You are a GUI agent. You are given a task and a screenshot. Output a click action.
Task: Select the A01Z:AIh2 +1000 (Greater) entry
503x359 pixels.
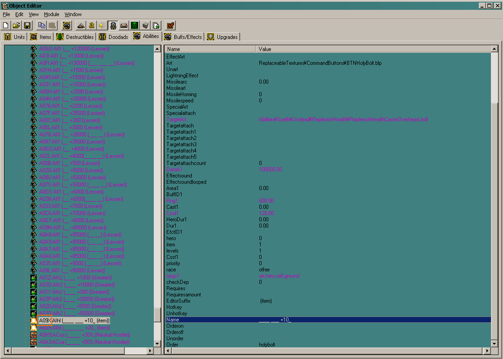click(x=76, y=278)
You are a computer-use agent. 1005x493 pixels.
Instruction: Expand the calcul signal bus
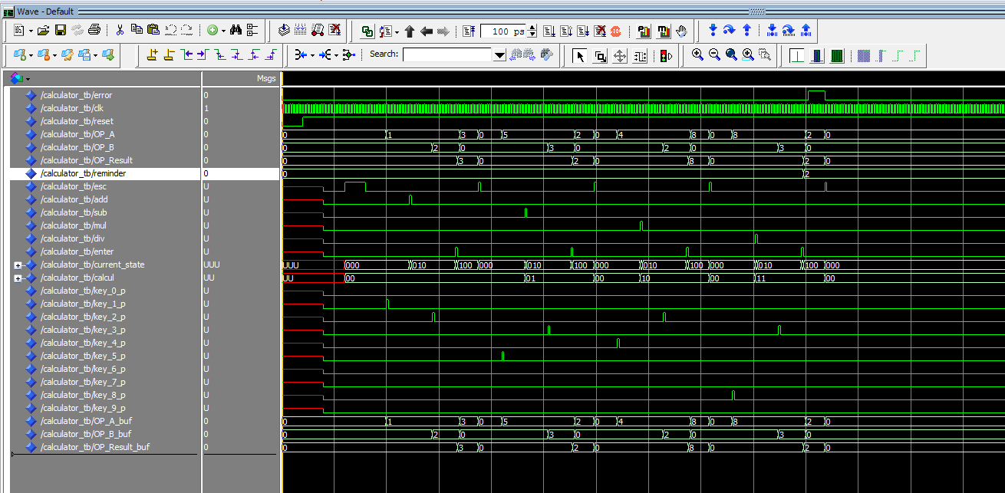[18, 278]
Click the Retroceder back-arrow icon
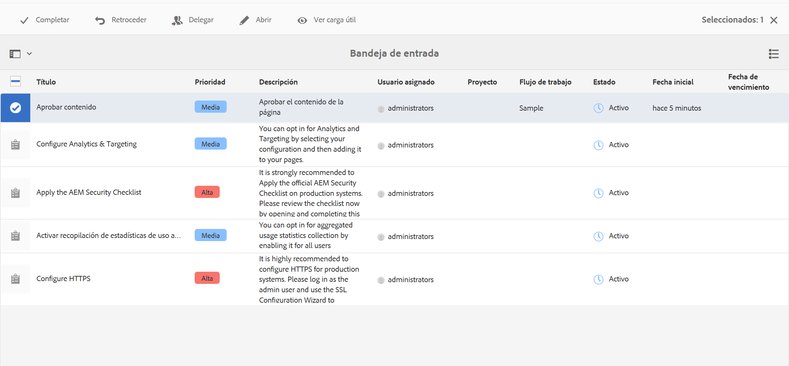The width and height of the screenshot is (789, 366). point(100,21)

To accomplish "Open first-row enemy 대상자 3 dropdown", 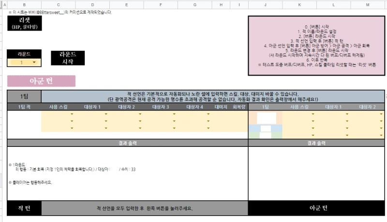I will tap(175, 114).
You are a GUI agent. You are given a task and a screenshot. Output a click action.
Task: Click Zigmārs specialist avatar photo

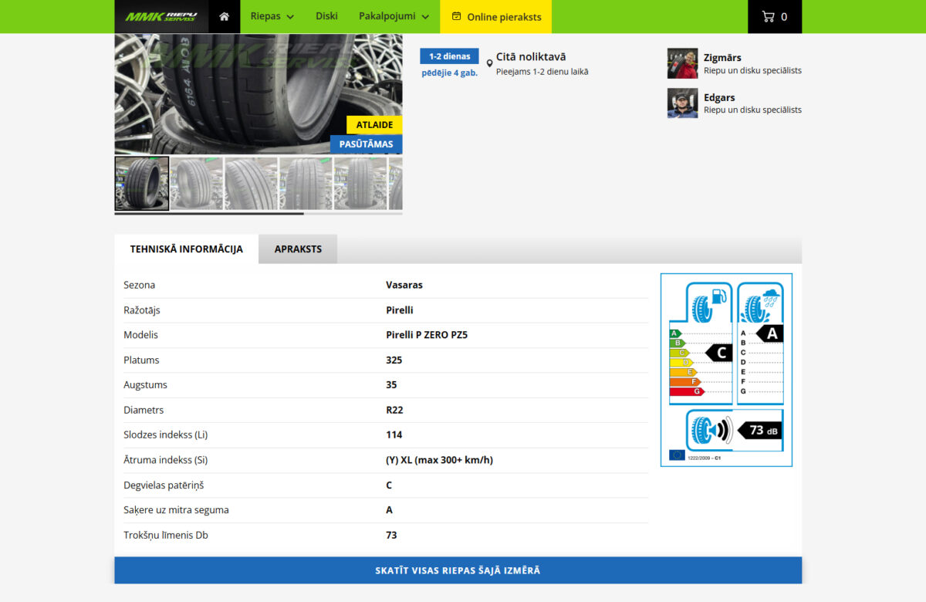tap(682, 63)
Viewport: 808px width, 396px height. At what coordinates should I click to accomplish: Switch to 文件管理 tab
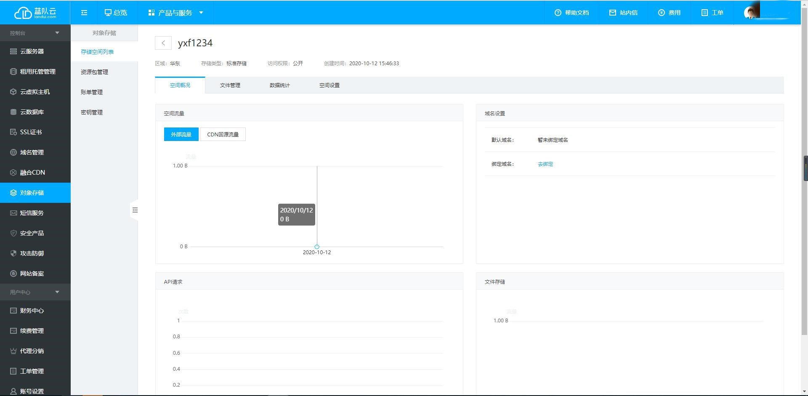[230, 85]
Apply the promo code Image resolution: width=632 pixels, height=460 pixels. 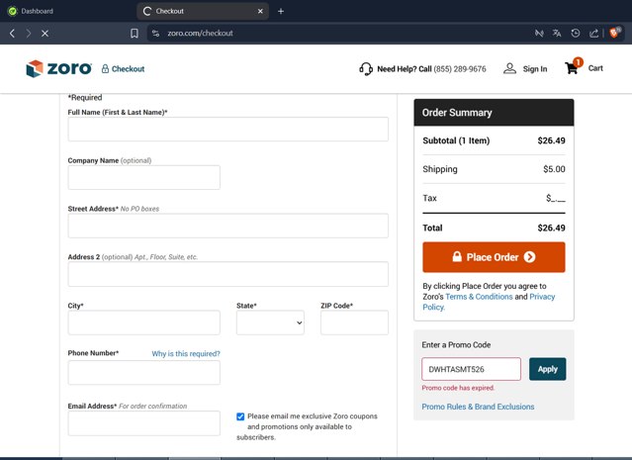click(x=547, y=369)
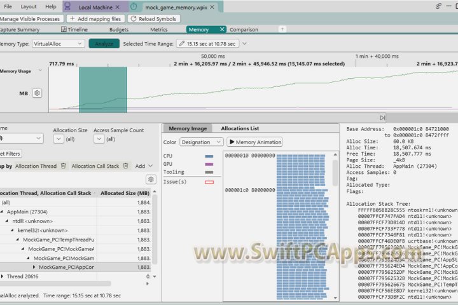
Task: Remove Allocation Thread grouping with trash icon
Action: tap(63, 166)
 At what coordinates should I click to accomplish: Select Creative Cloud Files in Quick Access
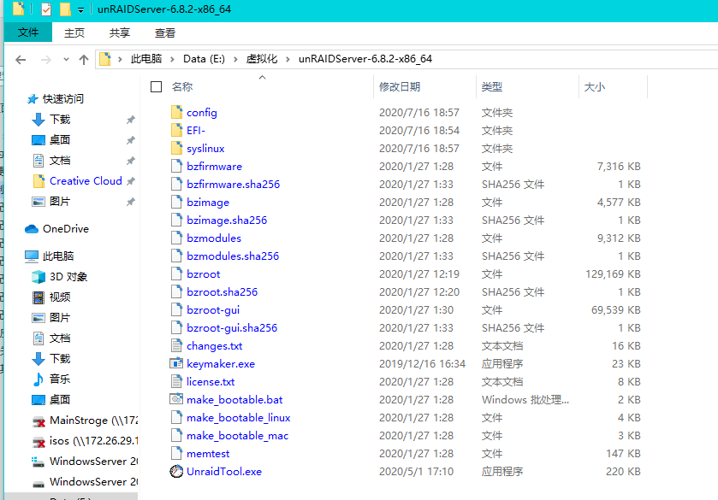coord(85,180)
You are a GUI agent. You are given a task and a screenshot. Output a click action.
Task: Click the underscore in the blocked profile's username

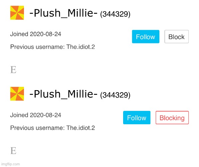(x=64, y=98)
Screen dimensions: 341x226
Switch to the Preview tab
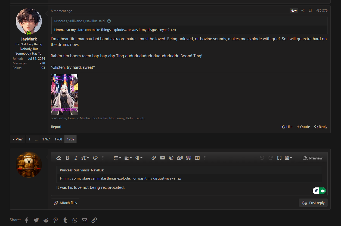click(312, 158)
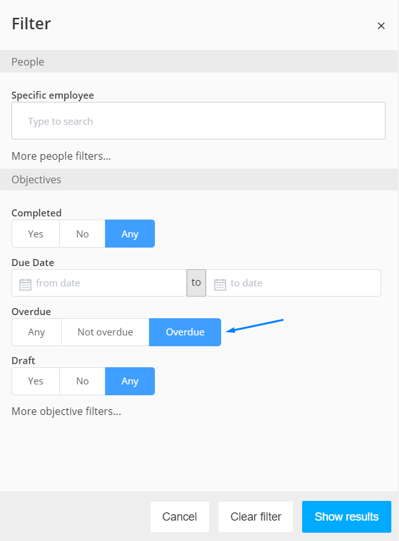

### Exercise brief
Take the line containing "Task: Click the" and every line after it up to the end of the data, and write them out exactly, without the pictures.

### Result of the exercise
Task: Click the underscore in the blocked profile's username

(x=64, y=98)
Screen dimensions: 341x226
Switch to the Preview tab
click(312, 158)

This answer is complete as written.